_作業内容:_
1. ブログの抜粋で、筆者がこの間の課題のうち一番大きいものとして挙げているのは何ですか。
2. ブログの抜粋を、その最後の文の後から書き継いでください。

_抜粋:_
+---+

2010年10月

2010年10月25日

黒木亮『エネルギー』/先週&先々週の授業(10月第3週&第4週)

これ以上ブログの更新が滞りがちな言い訳をしたり、「書く書く詐欺」ばかりを繰り返しても仕方が無いとあきらめモードの中、2週間ぶりに更新することにしました。

この間も、いくつか課題がありましたが、やはり一番大きいものは学会報告ペーパーの執筆です。全く新しい時代&テーマに取り組んだわけでは無く、これまでの研究をベースにしたものとは言え、まだ論文を1本公刊、1本投稿しただけの自分にとっては、大変な作業でした。

+---+

_表示データ:_
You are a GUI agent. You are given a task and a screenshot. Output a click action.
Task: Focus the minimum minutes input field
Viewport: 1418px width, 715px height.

+---+

_回答:_
1. 学会報告ペーパーの執筆です。

2.
実質的な執筆期間は約1週間強(それもほぼ一日中を費やしました)であり、これまでの2本と比べるとかなり早く書けたとは思いますが、研究者として独り立ちするためには、これでも時間がかかり過ぎているのかもしれません。論文の冒頭には、忸怩たる思いで「未定稿につき無断での引用はご遠慮下さい」という一文を掲げましたが、論文として投稿するためには、資料と議論のいずれにおいても学会報告を踏まえてもう少し深めていく必要がありそうです。

当たり前のことですが、歴史研究は執筆時間以上に資料収集や読み込みに時間がかかります。倦まず弛まず続けていくしかないことは分かっているので、今後もこつこつ頑張って行こうと思います。

◇◇◇

ワーカホリック体質らしく、気分転換のはずの夜の読書も研究に引きづられがちな今日この頃。小説も自分の研究に関係するようなものをついつい手に取ってしまいがちです。でも、そんな状況で読んだ本が面白いと得をした気分になります。

最近読んだ中でのおススメが↓、黒木亮『エネルギー(上・中・下)』(講談社文庫)です。

※版元情報は画像にリンクしてあります。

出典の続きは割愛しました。